* **Data for processing**
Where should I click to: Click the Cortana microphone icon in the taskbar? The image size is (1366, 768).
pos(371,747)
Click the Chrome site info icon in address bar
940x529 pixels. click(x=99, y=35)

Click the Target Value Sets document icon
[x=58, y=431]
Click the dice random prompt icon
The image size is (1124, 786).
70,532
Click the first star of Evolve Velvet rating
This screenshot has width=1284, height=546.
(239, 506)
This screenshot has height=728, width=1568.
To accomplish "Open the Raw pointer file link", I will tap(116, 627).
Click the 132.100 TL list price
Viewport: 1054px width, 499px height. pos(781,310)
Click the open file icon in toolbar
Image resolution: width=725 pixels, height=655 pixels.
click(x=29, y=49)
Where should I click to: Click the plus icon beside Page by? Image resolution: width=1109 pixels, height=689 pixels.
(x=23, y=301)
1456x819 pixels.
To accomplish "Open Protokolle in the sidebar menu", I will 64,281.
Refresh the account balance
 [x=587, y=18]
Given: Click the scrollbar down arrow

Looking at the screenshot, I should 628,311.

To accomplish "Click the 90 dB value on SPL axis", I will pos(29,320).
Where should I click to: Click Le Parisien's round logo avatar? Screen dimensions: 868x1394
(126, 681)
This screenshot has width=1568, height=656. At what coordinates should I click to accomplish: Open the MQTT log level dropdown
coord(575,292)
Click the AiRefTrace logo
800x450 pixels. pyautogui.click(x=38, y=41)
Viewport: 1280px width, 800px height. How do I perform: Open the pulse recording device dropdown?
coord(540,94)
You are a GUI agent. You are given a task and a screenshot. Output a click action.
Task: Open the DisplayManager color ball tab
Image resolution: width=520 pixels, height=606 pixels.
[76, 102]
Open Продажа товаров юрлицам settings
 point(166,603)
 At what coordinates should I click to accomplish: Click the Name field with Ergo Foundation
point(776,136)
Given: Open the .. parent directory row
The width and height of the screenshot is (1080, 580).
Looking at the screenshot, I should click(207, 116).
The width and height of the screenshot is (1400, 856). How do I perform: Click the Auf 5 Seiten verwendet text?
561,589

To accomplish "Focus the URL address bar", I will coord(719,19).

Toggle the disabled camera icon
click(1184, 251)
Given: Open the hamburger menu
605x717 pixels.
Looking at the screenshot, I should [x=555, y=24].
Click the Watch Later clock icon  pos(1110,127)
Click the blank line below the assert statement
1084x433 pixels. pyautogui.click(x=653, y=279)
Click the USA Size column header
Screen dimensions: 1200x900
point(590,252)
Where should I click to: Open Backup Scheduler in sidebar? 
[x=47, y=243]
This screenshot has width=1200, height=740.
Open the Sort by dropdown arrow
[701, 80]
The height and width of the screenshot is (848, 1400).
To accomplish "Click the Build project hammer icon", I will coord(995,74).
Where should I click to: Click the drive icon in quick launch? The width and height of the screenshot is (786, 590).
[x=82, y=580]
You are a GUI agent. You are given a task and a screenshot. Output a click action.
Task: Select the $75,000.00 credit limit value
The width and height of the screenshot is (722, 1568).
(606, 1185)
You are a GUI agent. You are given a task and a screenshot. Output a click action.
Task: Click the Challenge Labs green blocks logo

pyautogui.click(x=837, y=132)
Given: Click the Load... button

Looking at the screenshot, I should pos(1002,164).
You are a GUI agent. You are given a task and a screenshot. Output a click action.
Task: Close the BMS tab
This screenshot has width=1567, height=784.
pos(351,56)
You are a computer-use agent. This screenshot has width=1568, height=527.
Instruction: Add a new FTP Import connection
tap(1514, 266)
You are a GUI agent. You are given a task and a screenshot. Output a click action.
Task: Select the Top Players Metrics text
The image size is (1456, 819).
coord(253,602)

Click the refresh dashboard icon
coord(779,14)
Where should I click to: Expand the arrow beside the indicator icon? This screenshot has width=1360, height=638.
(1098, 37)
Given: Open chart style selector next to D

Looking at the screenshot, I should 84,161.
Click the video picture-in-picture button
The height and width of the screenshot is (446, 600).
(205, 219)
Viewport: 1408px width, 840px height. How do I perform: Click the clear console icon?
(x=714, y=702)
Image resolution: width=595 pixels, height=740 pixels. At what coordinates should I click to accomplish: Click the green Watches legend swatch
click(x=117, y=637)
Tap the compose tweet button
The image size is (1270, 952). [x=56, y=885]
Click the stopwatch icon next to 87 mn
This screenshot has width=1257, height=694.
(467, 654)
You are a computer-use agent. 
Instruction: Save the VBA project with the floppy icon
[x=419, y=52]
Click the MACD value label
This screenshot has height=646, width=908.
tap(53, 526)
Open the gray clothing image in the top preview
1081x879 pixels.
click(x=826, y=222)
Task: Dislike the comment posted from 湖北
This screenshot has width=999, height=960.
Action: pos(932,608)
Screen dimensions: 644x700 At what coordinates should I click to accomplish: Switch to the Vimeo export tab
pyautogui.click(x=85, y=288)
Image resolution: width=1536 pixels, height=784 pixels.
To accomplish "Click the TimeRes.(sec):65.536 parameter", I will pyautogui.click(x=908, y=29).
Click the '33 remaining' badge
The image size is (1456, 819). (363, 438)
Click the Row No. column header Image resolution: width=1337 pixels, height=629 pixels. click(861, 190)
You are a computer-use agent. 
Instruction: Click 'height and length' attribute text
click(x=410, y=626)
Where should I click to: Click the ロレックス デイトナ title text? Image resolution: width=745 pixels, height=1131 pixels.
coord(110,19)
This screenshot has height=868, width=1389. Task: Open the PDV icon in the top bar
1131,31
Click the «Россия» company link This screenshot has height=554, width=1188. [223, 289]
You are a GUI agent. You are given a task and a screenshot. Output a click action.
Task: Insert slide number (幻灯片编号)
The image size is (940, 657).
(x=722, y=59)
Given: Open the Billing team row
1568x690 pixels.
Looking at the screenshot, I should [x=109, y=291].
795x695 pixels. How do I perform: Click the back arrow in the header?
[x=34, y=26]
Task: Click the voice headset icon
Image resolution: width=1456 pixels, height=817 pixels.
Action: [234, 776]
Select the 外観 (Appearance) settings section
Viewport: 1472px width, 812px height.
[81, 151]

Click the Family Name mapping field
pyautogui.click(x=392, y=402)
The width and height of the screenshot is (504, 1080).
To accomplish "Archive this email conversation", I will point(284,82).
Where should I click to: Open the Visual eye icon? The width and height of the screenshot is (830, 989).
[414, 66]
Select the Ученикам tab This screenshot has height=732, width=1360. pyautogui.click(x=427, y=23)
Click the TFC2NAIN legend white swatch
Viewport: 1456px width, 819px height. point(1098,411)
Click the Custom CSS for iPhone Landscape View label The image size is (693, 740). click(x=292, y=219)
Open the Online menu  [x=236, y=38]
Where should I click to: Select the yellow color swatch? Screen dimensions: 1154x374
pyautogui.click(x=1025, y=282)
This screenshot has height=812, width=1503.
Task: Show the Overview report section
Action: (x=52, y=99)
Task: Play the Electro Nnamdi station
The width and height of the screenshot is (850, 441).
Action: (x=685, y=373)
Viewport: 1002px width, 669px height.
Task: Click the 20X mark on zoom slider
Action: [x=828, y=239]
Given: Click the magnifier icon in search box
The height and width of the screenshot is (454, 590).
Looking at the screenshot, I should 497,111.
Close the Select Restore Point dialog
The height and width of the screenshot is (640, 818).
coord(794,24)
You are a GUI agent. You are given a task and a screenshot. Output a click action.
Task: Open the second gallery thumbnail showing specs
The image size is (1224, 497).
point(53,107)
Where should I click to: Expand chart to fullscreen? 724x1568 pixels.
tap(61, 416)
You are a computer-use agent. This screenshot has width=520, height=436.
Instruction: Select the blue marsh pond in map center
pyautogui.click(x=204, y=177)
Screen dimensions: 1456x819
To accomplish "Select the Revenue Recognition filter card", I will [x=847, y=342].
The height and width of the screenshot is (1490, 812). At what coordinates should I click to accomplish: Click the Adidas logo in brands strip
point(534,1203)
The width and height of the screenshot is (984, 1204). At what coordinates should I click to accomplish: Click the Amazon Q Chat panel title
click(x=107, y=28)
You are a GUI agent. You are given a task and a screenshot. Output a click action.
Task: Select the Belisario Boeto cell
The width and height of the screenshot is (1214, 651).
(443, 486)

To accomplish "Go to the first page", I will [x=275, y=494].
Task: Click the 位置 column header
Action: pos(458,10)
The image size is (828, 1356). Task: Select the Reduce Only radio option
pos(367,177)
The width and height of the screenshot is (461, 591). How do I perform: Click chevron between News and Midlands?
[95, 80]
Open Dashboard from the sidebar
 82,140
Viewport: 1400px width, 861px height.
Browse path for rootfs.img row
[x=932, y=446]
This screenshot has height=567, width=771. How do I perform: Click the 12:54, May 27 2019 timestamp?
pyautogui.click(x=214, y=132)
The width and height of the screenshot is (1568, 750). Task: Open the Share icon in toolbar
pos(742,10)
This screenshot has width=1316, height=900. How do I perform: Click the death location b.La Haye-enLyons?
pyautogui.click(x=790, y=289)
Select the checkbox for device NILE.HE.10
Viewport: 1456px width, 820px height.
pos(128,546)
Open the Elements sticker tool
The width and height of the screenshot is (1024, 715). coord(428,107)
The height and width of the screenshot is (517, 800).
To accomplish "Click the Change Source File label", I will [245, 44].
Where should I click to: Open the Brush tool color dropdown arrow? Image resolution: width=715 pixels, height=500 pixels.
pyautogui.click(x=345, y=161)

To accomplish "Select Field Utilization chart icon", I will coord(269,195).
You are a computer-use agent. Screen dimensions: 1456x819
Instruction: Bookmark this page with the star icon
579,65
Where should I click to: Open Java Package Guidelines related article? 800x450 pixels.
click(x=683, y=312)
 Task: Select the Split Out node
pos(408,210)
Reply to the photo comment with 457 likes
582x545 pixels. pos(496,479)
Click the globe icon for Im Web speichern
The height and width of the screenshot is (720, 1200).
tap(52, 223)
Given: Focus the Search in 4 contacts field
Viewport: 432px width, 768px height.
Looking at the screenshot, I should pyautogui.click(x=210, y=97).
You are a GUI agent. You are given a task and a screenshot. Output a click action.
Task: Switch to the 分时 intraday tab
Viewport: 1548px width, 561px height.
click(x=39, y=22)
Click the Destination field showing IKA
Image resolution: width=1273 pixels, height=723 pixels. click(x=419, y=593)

* **Task to carry out**
Copy these lines exactly as they are, beginning with the line that contains "Where should I click to: Open Java" and continuing through the last of the items.

* **Expected answer**
Where should I click to: Open Java Package Guidelines related article? 800x450 pixels.
click(x=683, y=312)
 Task: Select the Split Out node
pos(408,210)
Reply to the photo comment with 457 likes
582x545 pixels. pos(496,479)
Click the globe icon for Im Web speichern
The height and width of the screenshot is (720, 1200).
tap(52, 223)
Given: Focus the Search in 4 contacts field
Viewport: 432px width, 768px height.
Looking at the screenshot, I should pyautogui.click(x=210, y=97).
You are a GUI agent. You are given a task and a screenshot. Output a click action.
Task: Switch to the 分时 intraday tab
Viewport: 1548px width, 561px height.
click(x=39, y=22)
Click the Destination field showing IKA
Image resolution: width=1273 pixels, height=723 pixels. click(x=419, y=593)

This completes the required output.